Peter Greenaway

Greenaway Ritratto

Peter Greenaway (Newport, Galles, 1942) con l’idea di diventare pittore nel 1962 frequenta il Walthamstow College of Art a Londra. Nel 1965 entra al Central Office Information, un organismo governativo con cui collaborerà per una decina d’anni, come tecnico del montaggio e in seguito come regista.
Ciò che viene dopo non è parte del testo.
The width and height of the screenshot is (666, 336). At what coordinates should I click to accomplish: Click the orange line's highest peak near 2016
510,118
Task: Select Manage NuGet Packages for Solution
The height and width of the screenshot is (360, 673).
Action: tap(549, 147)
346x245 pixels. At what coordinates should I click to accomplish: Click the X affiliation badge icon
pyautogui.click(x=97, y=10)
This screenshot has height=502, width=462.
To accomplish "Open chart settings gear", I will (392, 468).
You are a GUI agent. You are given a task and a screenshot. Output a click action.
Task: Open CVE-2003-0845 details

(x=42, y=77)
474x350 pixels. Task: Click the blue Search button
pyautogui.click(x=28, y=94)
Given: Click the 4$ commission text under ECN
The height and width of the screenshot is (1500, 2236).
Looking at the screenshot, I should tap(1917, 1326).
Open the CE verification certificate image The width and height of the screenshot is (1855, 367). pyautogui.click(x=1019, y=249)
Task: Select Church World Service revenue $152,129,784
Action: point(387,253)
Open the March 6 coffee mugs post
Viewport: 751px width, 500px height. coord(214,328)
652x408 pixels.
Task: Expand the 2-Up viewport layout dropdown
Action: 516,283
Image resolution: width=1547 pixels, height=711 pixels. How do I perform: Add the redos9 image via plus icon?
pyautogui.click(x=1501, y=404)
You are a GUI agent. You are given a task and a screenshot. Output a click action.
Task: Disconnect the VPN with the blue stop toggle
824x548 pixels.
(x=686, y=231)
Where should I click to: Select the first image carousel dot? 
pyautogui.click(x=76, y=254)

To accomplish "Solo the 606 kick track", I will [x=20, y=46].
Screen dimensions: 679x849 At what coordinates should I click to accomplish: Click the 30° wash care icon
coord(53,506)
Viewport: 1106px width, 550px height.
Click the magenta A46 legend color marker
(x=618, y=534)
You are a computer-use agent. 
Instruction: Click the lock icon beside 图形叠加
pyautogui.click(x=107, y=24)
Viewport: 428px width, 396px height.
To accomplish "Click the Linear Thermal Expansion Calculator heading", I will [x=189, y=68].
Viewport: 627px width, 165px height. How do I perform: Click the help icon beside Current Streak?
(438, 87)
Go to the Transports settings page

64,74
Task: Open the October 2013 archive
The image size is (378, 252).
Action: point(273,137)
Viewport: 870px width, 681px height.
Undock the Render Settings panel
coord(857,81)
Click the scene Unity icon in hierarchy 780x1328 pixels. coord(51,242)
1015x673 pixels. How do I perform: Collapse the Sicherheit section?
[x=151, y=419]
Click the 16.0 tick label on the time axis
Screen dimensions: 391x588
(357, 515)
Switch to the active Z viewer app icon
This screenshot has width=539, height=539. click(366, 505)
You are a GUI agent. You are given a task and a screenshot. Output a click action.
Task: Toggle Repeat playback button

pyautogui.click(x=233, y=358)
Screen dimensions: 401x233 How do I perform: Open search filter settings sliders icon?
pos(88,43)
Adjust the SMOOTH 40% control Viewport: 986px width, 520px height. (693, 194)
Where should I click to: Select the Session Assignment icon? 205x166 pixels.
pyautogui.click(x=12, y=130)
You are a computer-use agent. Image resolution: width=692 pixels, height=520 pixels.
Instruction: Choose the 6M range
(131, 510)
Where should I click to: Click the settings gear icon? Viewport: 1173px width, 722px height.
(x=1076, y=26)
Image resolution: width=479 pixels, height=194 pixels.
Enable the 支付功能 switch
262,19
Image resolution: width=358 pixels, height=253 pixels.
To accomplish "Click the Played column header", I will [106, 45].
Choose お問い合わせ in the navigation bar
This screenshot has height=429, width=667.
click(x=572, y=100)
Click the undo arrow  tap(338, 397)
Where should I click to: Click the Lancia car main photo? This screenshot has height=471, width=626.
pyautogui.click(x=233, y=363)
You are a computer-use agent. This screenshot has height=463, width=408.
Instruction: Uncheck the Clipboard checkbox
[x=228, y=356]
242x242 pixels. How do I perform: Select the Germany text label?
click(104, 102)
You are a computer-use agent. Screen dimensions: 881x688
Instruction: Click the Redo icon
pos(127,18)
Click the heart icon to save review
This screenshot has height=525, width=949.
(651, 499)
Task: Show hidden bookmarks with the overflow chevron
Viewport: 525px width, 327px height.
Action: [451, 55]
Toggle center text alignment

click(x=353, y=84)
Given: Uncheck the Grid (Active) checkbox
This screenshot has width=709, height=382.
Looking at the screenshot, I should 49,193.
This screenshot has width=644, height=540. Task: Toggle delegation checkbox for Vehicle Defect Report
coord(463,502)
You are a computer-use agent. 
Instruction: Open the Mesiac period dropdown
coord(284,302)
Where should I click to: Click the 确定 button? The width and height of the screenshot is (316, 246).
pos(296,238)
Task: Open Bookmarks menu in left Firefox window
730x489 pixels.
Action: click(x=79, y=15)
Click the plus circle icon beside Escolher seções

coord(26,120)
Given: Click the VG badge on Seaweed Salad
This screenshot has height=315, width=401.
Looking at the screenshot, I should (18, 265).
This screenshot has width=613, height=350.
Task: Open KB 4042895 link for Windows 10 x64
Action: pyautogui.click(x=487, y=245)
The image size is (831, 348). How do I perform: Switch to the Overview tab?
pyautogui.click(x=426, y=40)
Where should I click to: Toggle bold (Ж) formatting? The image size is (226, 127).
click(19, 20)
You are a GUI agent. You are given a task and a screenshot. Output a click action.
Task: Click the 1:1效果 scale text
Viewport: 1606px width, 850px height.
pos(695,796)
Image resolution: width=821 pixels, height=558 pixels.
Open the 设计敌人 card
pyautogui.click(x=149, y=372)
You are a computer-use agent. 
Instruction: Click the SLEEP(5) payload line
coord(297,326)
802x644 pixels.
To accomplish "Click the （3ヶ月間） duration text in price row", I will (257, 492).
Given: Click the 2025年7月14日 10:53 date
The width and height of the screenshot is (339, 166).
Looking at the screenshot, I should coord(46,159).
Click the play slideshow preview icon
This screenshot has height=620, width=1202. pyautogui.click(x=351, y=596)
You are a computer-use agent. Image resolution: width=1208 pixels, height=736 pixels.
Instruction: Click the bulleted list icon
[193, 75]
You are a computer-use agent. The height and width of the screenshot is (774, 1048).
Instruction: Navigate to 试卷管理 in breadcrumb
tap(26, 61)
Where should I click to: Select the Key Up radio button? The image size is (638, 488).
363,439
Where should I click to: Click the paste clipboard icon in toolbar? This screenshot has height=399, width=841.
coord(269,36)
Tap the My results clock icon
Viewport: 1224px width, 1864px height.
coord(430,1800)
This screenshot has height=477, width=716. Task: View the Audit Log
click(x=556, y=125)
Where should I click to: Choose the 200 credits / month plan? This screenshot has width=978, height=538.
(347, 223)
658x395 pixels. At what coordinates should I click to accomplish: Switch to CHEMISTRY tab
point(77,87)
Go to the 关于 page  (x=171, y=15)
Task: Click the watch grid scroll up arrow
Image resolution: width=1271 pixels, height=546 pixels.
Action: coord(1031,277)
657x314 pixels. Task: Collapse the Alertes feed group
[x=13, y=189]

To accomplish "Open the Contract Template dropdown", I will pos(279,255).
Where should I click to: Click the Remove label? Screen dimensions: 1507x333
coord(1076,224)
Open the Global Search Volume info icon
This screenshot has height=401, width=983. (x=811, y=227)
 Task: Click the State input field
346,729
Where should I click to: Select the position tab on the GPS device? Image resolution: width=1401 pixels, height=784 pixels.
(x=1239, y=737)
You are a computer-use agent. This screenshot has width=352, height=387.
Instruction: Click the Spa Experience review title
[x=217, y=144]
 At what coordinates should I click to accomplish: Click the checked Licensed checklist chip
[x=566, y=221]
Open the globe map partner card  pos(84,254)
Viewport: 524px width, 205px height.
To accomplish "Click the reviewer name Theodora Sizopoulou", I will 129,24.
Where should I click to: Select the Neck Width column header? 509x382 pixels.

Il suo primo film The Draughtman’s Contract (I misteri del giardino di Compton House), che ultimerà nel 1982, ottiene un enorme successo di critica e lo rivela a livello internazionale, accreditandolo come uno dei registi più originali e importanti della nostra epoca. Tra i suoi film successivi: The Belly of an architect (Il ventre dell’architetto, 1987); Drowning by numbers (Giochi nell’acqua, 1988); The Cook, The Thief, His Wife and Her Lover (Il cuoco, il ladro, sua moglie e l’amante, 1989); Prospero’s Books (1991); The Pillow book (I racconti del cuscino, 1995) e Eight & A Half Woman (Otto donne e mezza, 1999). Il suo recente Nightwatching è stato presentato alla Biennale di Venezia 2007. Il suo modo di fare cinema sperimenta molteplici mezzi espressivi, che contraddistinguono anche il suo lavoro come curatore e ideatore di mostre e installazioni in tutta Europa, da Palazzo Fortuny a Venezia e la galleria Joan Miro di Barcellona, al Boymans-van Beuningen di Rotterdam e il Louvre a Parigi. Ha realizzato 12 film e circa 50 tra cortometraggi e documentari, regolarmente nominati ai Festival di Cannes, Venezia e Berlino. È autore di libri, di libretti d’opera e ha collaborato con compositori quali Michael Nyman, Glen Branca, Wim Mertens, Jean-Baptiste Barrière, Philip Glass, Louis Andriessen, Borut Krzisnik e David Lang. Nel 1994 firma la sua prima regia lirica Rosa, A Horse Drama, di cui è anche librettista. Nel 1997 inventa la prop-opera 100 Objects to Represent the World. L’opera Writing to Vermeer (1999)è andata in scena ad Amsterdam, Adelaide e New York. In collaborazione con Saskia Boddeke ha ideato la mostra Children of Uranium (Genova e Napoli, 2005), lo spettacolo teatrale Rembrandt’s mirror (Rotterdam, 2007) e El Planeta Azul(Expo Zaragoza, 2008). Nel 2006 Greenaway avvia con Rembrant’s Nightwatching una serie di dialoghi fra il cinema e la pittura – dal titolo Nine Classic Paintings Revisited – che continua nel 2008 con l’installazione multimediale L’ultima cena di Leonardo da Vinci e nel 2009 con Le Nozze di Cana di Veronese presso la Fondazione Cini, all’Isola di San Giorgio a Venezia. In occasione del World Expo 2010, progetta per il Padiglione Italiano a Shanghai, l’installazione multimediale Italy of the Cities, confermando attraverso questo progetto l’importanza delle città come il prodotto e l’espressione della cultura italiana.